- [What to produce] Continue the blog post below about whether growth should be described in "times" or as a percentage change, starting right after its closing question.

- [Page excerpt]

Wednesday, December 28, 2011

'Times' That Try Men's Souls

If I start with $100 and end up with $250, did that money grow 2 1/2 times

A reporter and I are having a good-natured disagreement: He says yes, and I say no. 

The increase in question (I've simplified it for this example) was 150 percent. There's no arguing that; it's just math. To me, that translates to growing 1 1/2 times. The reporter points out that growing 1 1/2 times sounds far less impressive than doubling-and-getting-halfway-to-tripling. At first glance, it sounds like a mere 50 percent increase. I see his point, and besides that, nobody would ever say something "grew 1 1/2 times." I would say the amount grew 150 percent. The writer proposed "more than doubled," which sounds more striking even though it's less precise, and even though the amount much more than doubled, and that was fine with me. 

But he still thinks I'm wrong. Let's examine the point further. For starters, I'll add by to the sentence, so it can't be read as meaning that the amount grew on two or three occasions. Then let's raise the stakes. Because double is such a handy word, I think "grew two times" is almost as unlikely a phrase as "grew one time" or "grew 1 1/2 times." Triple and quadruple are viable words as well, if less common, and I'll skip quintuple just for good measure.

So let's say I started with $100 and ended up with $600. My money sextupled, but few would say that. Now then: Did it grow six times? It multiplied six times, and the result is six times the original amount, but it grew 500, not 600, percent. So which model does the grow by ___ times expression follow, the multiplication or the percentage change?

- [Given data]
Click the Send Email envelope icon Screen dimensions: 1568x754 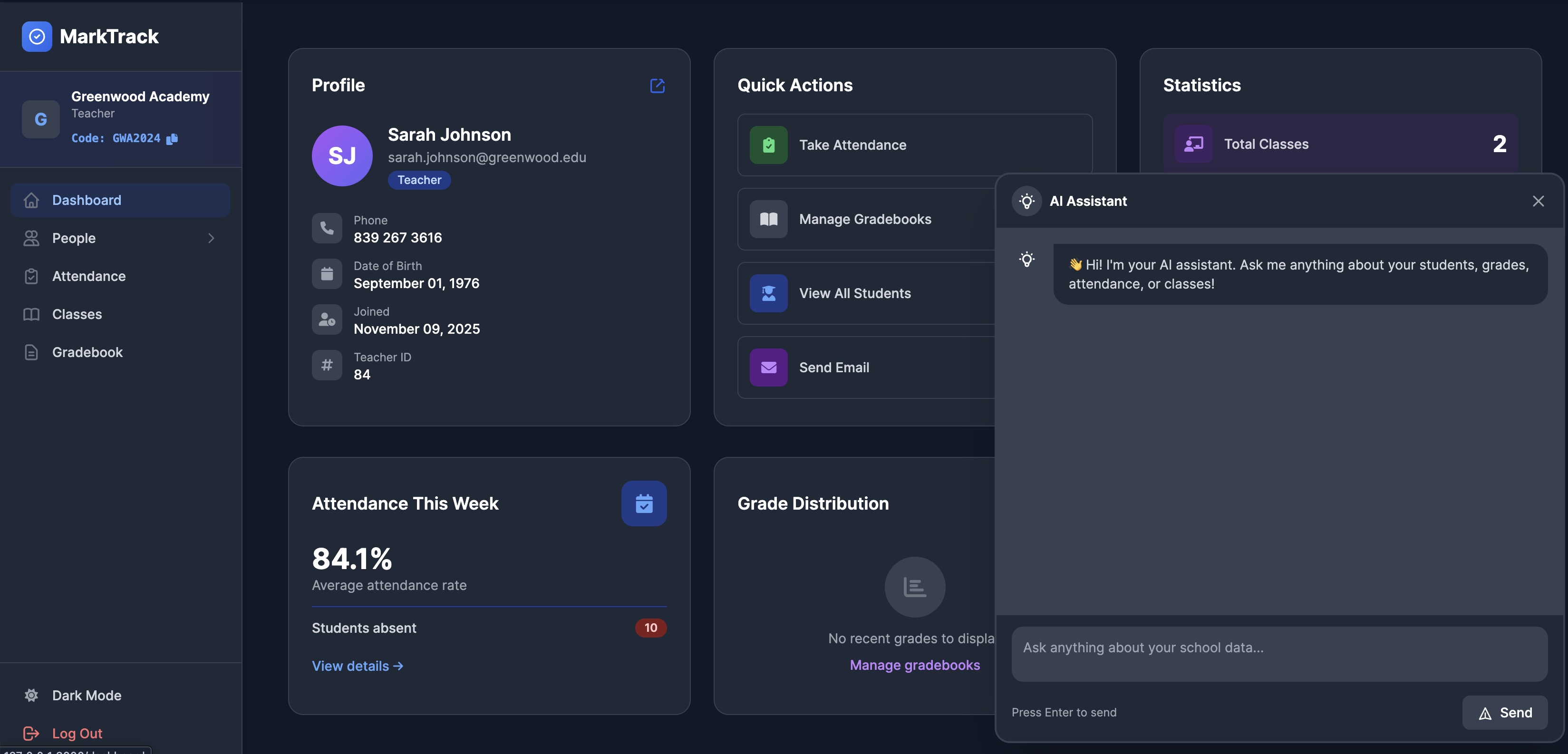click(x=768, y=367)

- [Answer to this task]
Here's how I do the math: Even though nobody would say something "grew by one time," that would have to mean it doubled -- which, inconveniently enough, means growing by 100, not 200, percent. So if doubling is growing one time, tripling is growing two times, quadrupling is growing three times, quintupling is growing four times and sextupling is growing five times. You don't get to count the return on your original investment as an increase, though that issue gets confused a little in the casino, where a big "99 percent" return on a slot machine means you're losing a dollar of every hundred you put in (note the use of the correct word return there). 

My friendly adversary pointed me to a dictionary that defines the verb triple as meaning "to increase three times in size or amount." And there is the -fold model. A twofold increase is doubling, a threefold increase is tripling, and so on. To which I respond: None of the dictionaries on my shelves are that sloppy, and those shelves also hold an otherwise wonderful usage book in which the author is tripped up by -fold, insisting that tripling would be a twofold increase. (It's a special case, -fold, because "a onefold increase" is not only never used but also impossible. You can fold something in two or three or more, but you can't fold it in one.)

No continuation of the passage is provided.